Segment Start: INPUT

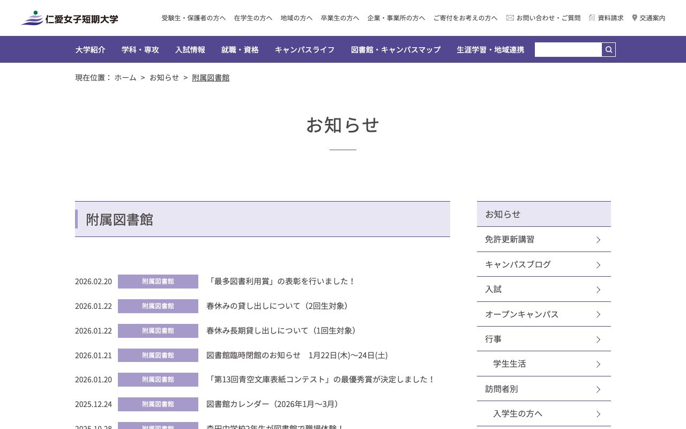Open the 大学紹介 navigation menu
This screenshot has height=429, width=686.
(90, 49)
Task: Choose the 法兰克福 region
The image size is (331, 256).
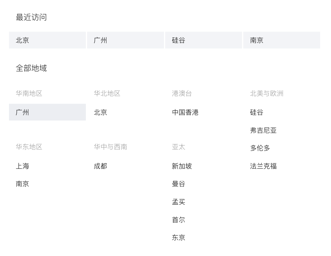Action: coord(263,166)
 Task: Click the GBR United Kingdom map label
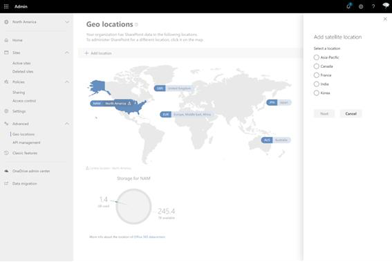(173, 88)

Segment End: INPUT

* **WORK INSTRUCTION**
Quote precisely the lines of the data from the line containing "The image size is (331, 256)." through its final line, both included, excluding pictures.

* **YOUR SOLUTION**
The image size is (331, 256).
Action: coord(263,166)
 Task: Click the GBR United Kingdom map label
(173, 88)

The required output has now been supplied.